• Given information

^^^^^^^^

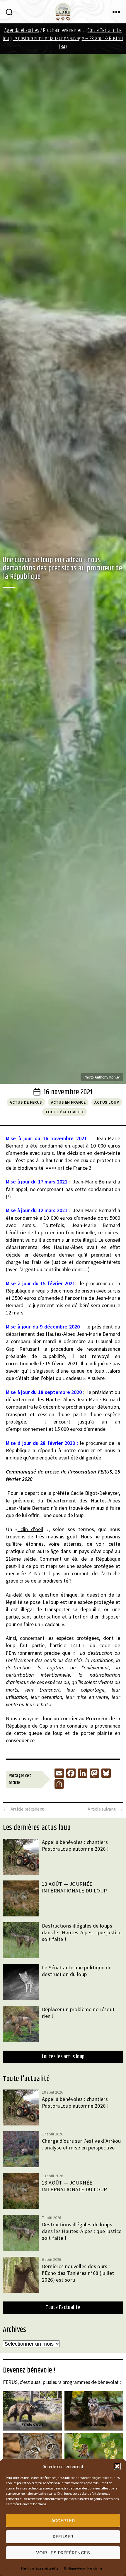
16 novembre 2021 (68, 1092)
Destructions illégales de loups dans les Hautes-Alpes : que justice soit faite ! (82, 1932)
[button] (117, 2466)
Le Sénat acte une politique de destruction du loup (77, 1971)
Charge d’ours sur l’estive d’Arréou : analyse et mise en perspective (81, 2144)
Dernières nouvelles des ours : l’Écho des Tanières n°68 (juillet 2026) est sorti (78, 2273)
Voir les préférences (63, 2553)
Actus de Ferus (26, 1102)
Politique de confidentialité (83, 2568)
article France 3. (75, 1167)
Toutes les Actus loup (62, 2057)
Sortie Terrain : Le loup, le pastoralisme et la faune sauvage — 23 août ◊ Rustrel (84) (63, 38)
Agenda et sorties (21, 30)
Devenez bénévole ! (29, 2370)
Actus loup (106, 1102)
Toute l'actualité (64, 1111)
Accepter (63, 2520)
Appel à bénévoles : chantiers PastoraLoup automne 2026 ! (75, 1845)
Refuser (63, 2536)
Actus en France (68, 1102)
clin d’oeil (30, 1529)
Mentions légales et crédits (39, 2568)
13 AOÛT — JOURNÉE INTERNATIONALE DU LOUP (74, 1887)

^^^^^^^^

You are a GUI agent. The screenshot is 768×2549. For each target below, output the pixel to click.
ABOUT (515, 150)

^^^^^^^^

• Exercise details
Scan the material above for the string "Actus". Return each line where it occurs.

• Expected answer
Actus de Ferus (26, 1102)
Toutes les Actus loup (62, 2057)
Actus loup (106, 1102)
Actus en France (68, 1102)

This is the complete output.